** Extract provided **
#####

The drumbeat grows louder for increased foreign aid. The United Nations Millennium Development Goals aim to halve extreme poverty, provide universal primary education, and end the spread of HIV/AIDS. One thing is needed to do all this and much else – more money from rich nations.

The foreign aid debate is quite odd. Few ask the obvious question – does foreign aid actually help the poor?

True, aid bestows benefits. It scores political points for politicians that demand it; assuages rich-nation guilt; and makes those who favour government solutions very happy.

But I want my foreign aid tax dollars to help the poor.

Over the past 10 years, starting with seminal work by Peter Boone of the London School of Economics, researchers have used sophisticated empirical techniques to compare developing nations that have similar economic conditions but receive different levels of foreign aid.

The results can be succinctly summed up: Overall, foreign aid has no track record – zero – of creating prosperity. We are sending money abroad in a fit of self-indulgence to please ourselves, not to help the poor.

In this year’s Economic Freedom of the World Report New York University economist William Easterly, a world leader in development research, examines the impact of foreign aid and compares it to economic freedom in boosting prosperity. The report is published by independent research institutes in over 70 nations, led by Canada’s Fraser Institute.

Like others, Easterly finds the data show no evidence of any positive impact of foreign aid. In fact, there is weak statistical evidence that foreign aid slows economic growth but Easterly cautions that this result requires more research.

On the other hand, he finds that economic freedom – free markets – clearly boosts growth. Nobel Laureate Douglass North calls The Fraser Institute’s economic freedom report “the closest thing” available to an analytical description of efficient free markets.

#####

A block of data
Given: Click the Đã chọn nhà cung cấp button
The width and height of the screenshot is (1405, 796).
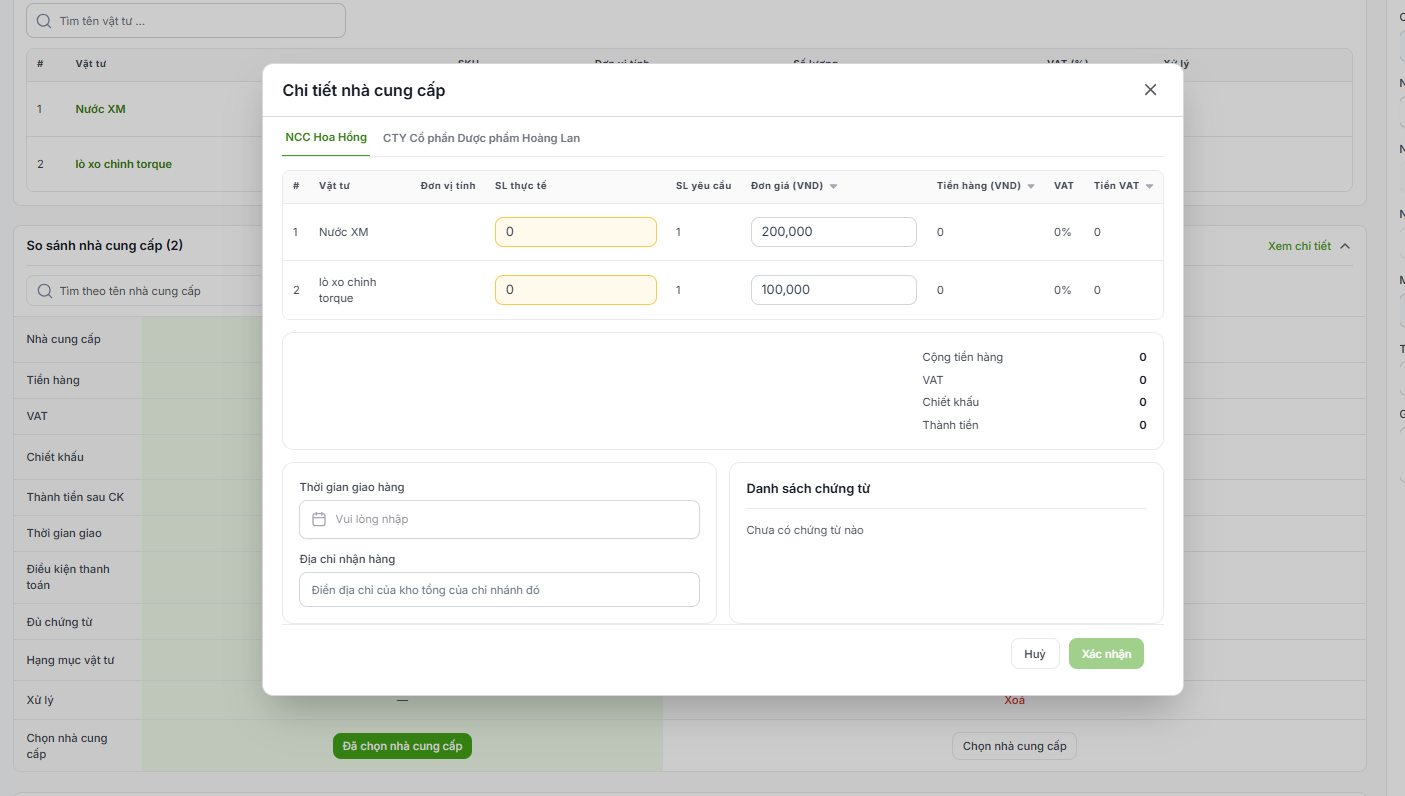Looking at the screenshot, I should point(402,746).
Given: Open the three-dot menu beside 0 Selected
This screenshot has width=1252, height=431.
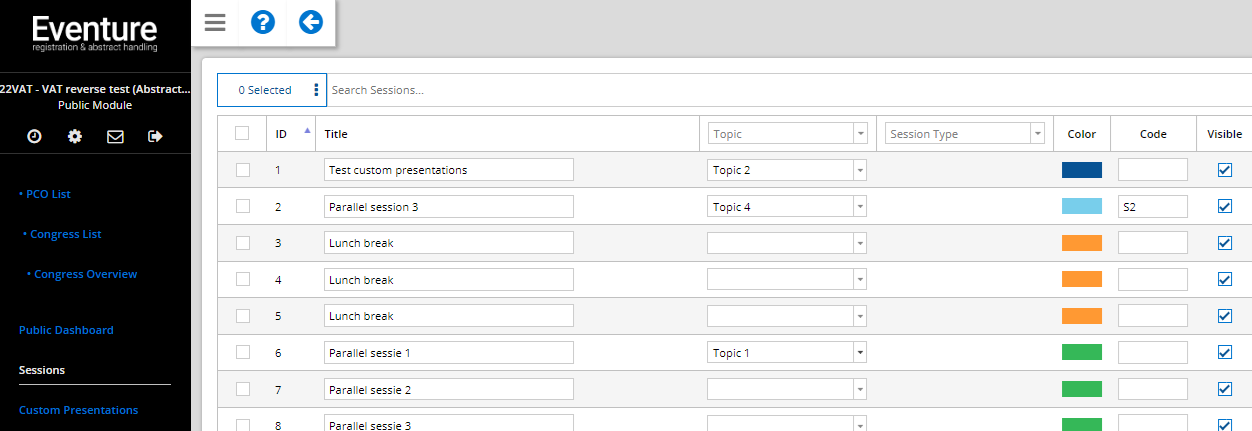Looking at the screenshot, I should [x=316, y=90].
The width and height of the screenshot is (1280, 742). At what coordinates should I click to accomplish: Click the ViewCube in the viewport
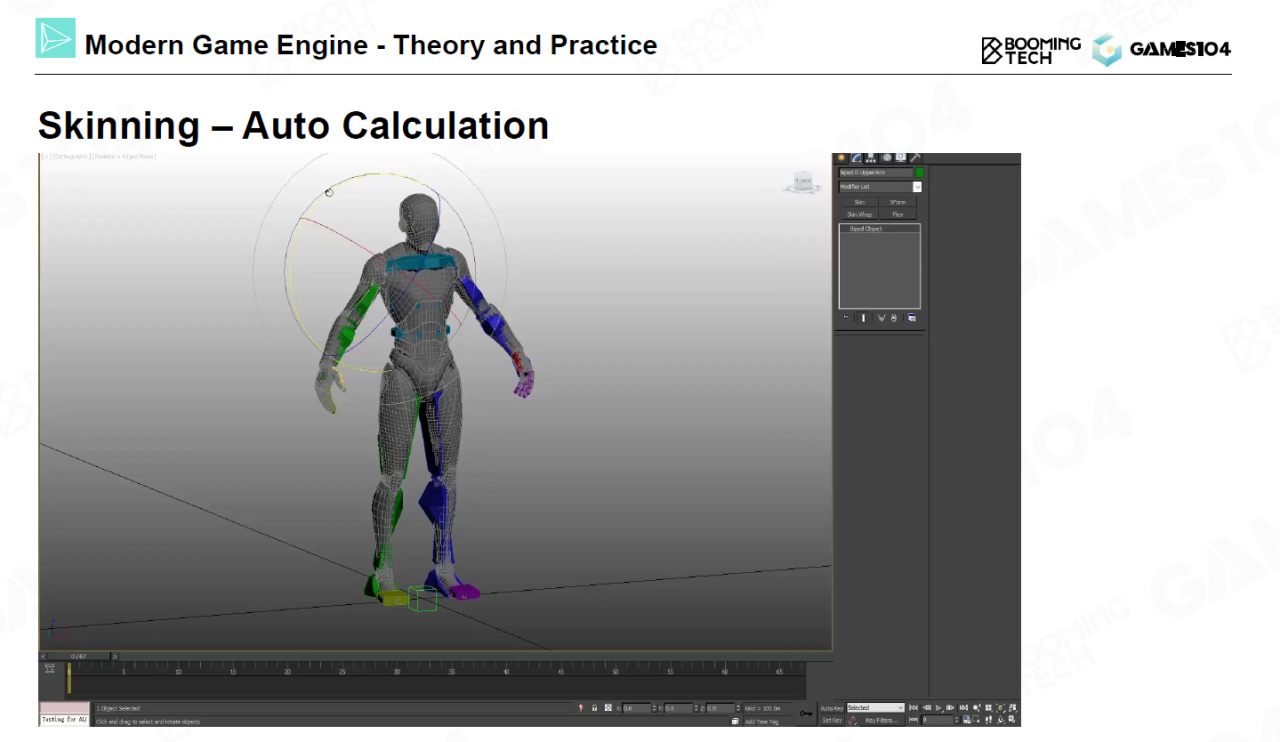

#####

** Work instructions **
Write out everything from "The foreign aid" down to "solutions very happy." in the passage on foreign aid, swapping "guilt" for "shame".

** Complete output **
The foreign aid debate is quite odd. Few ask the obvious question – does foreign aid actually help the poor?

True, aid bestows benefits. It scores political points for politicians that demand it; assuages rich-nation shame; and makes those who favour government solutions very happy.